__REQUIRED WORK__. The whole listing below is to be copied exactly.

** EXTRACTED RECORDS follows **

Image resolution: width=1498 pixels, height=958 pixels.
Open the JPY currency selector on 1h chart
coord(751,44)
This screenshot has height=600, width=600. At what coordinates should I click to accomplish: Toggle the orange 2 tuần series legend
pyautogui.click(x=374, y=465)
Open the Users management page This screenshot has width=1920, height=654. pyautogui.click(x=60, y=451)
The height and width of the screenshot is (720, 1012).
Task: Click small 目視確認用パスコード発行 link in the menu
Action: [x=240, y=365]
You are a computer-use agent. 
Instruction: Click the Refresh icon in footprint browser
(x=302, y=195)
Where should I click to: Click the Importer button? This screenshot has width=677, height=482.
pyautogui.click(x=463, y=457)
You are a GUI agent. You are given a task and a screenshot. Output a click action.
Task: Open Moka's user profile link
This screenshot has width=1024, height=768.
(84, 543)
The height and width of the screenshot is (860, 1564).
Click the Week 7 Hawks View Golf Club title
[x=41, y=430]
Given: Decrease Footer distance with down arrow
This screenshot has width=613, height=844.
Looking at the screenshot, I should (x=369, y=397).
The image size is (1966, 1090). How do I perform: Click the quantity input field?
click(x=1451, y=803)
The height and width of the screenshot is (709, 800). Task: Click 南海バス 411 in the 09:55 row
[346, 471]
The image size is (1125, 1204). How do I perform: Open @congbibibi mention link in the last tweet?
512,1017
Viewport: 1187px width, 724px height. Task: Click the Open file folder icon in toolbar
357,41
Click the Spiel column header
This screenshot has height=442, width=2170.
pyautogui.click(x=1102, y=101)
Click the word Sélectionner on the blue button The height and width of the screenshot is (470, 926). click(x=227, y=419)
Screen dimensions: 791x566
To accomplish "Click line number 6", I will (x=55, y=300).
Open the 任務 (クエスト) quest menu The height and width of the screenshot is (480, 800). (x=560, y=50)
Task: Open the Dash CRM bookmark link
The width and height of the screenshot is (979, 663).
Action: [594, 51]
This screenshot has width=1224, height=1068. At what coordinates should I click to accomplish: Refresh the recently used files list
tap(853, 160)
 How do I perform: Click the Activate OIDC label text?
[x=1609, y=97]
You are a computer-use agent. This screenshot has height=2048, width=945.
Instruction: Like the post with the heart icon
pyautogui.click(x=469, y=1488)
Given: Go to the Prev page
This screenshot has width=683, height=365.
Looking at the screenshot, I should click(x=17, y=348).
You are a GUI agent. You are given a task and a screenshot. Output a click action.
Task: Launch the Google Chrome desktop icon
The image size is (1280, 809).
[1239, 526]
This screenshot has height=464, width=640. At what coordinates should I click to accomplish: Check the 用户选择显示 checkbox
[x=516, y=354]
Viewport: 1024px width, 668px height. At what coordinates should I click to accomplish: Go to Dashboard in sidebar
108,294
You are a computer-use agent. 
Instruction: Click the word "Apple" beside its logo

** End of EXTRACTED RECORDS **

__EXERCISE SOLUTION__.
Image resolution: width=1498 pixels, height=958 pixels.
Open the JPY currency selector on 1h chart
coord(751,44)
This screenshot has height=600, width=600. At what coordinates should I click to accomplish: Toggle the orange 2 tuần series legend
pyautogui.click(x=374, y=465)
Open the Users management page This screenshot has width=1920, height=654. pyautogui.click(x=60, y=451)
The height and width of the screenshot is (720, 1012).
Task: Click small 目視確認用パスコード発行 link in the menu
Action: [x=240, y=365]
You are a computer-use agent. 
Instruction: Click the Refresh icon in footprint browser
(x=302, y=195)
Where should I click to: Click the Importer button? This screenshot has width=677, height=482.
pyautogui.click(x=463, y=457)
You are a GUI agent. You are given a task and a screenshot. Output a click action.
Task: Open Moka's user profile link
This screenshot has width=1024, height=768.
(84, 543)
The height and width of the screenshot is (860, 1564).
Click the Week 7 Hawks View Golf Club title
[x=41, y=430]
Given: Decrease Footer distance with down arrow
This screenshot has width=613, height=844.
Looking at the screenshot, I should (x=369, y=397).
The image size is (1966, 1090). How do I perform: Click the quantity input field?
click(x=1451, y=803)
The height and width of the screenshot is (709, 800). Task: Click 南海バス 411 in the 09:55 row
[346, 471]
The image size is (1125, 1204). How do I perform: Open @congbibibi mention link in the last tweet?
512,1017
Viewport: 1187px width, 724px height. Task: Click the Open file folder icon in toolbar
357,41
Click the Spiel column header
This screenshot has height=442, width=2170.
pyautogui.click(x=1102, y=101)
Click the word Sélectionner on the blue button The height and width of the screenshot is (470, 926). click(x=227, y=419)
Screen dimensions: 791x566
To accomplish "Click line number 6", I will (x=55, y=300).
Open the 任務 (クエスト) quest menu The height and width of the screenshot is (480, 800). (x=560, y=50)
Task: Open the Dash CRM bookmark link
The width and height of the screenshot is (979, 663).
Action: [594, 51]
This screenshot has width=1224, height=1068. At what coordinates should I click to accomplish: Refresh the recently used files list
tap(853, 160)
 How do I perform: Click the Activate OIDC label text?
[x=1609, y=97]
You are a computer-use agent. This screenshot has height=2048, width=945.
Instruction: Like the post with the heart icon
pyautogui.click(x=469, y=1488)
Given: Go to the Prev page
This screenshot has width=683, height=365.
Looking at the screenshot, I should click(x=17, y=348).
You are a GUI agent. You are given a task and a screenshot. Output a click action.
Task: Launch the Google Chrome desktop icon
The image size is (1280, 809).
[1239, 526]
This screenshot has height=464, width=640. At what coordinates should I click to accomplish: Check the 用户选择显示 checkbox
[x=516, y=354]
Viewport: 1024px width, 668px height. At what coordinates should I click to accomplish: Go to Dashboard in sidebar
108,294
You are a computer-use agent. 
Instruction: Click the word "Apple" beside its logo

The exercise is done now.